- Wannamal
- Coordinates: 31°10′00″S 116°03′00″E﻿ / ﻿31.16667°S 116.05000°E
- Country: Australia
- State: Western Australia
- LGA(s): Shire of Chittering;
- Location: 115 km (71 mi) north north east of Perth; 26 km (16 mi) north east of Gingin; 70 km (43 mi) east of Lancelin;
- Established: 1908

Government
- • State electorate(s): Moore;
- • Federal division(s): Durack;

Area
- • Total: 281 km^{2} (108 sq mi)
- Elevation: 173 m (568 ft)

Population
- • Total(s): 134 (SAL 2021)
- Postcode: 6505

= Wannamal, Western Australia =

Wannamal is a town in the Wheatbelt region of Western Australia.

The town's name is taken from the nearby Wannamal Lake, a name of Indigenous Australian origin that was first recorded in 1853. The word is thought to mean "lake".

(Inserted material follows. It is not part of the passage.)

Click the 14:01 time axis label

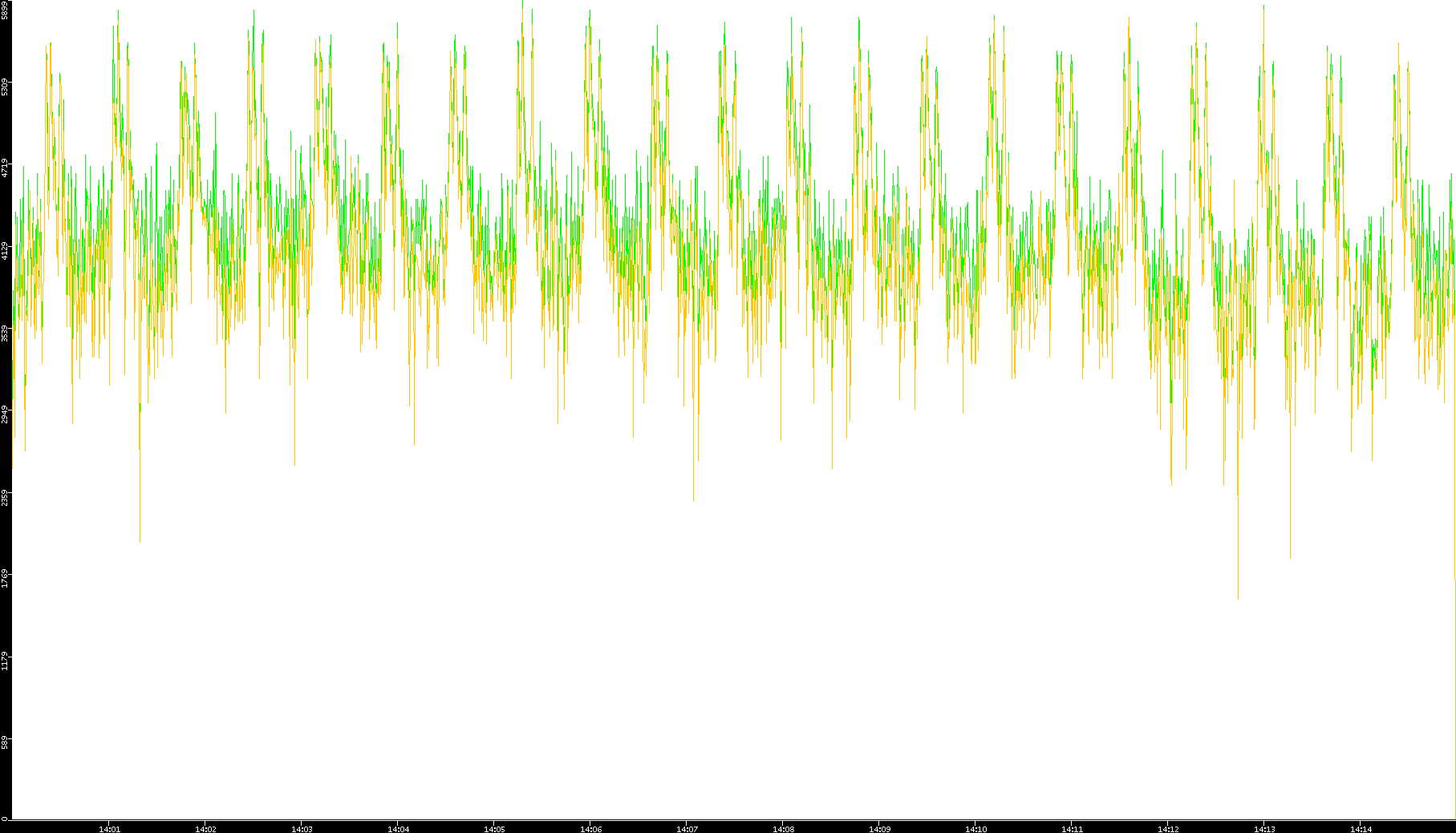[x=109, y=829]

Grazing leases were first taken in the area in the 1850s and by the 1870s a permanent settlement existed in the area. In 1892 the Midland railway line was extended as far as Wannamal and a siding was opened in the townsite in 1895.
The townsite was gazetted in 1908.

Tenders for the erection of a public hall were called for in early 1912, with the building being completed and opened in December the same year.